### Material shown
-- Opening Marker --
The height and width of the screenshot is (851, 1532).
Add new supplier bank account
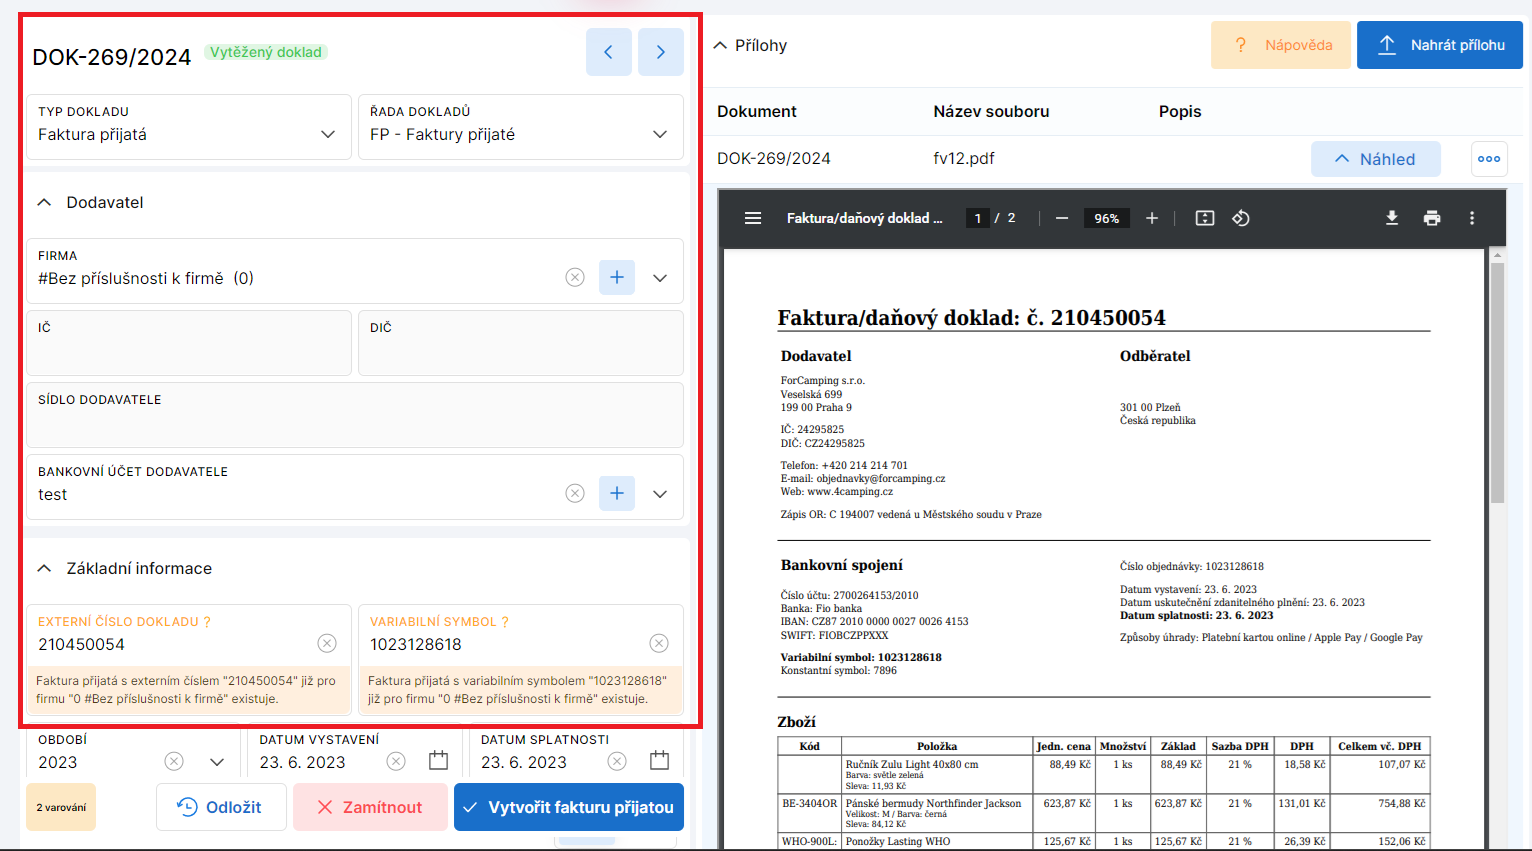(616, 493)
-- Closing Marker --
-- Opening Marker --
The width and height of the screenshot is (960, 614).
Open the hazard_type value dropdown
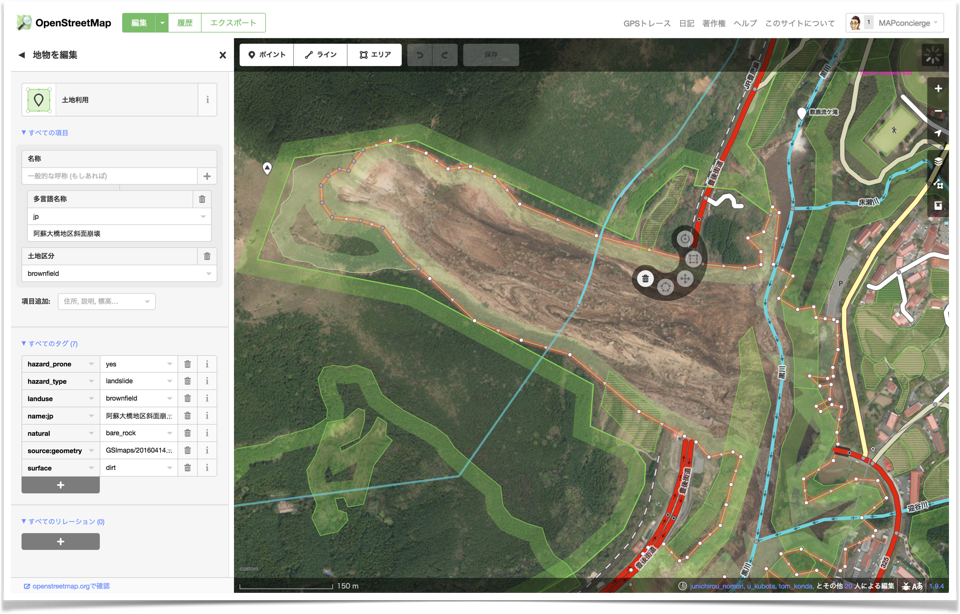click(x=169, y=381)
-- Closing Marker --
Would you please return every line in the listing where "height" shows up?

### Answer below
The height and width of the screenshot is (851, 1532).
The width and height of the screenshot is (960, 614).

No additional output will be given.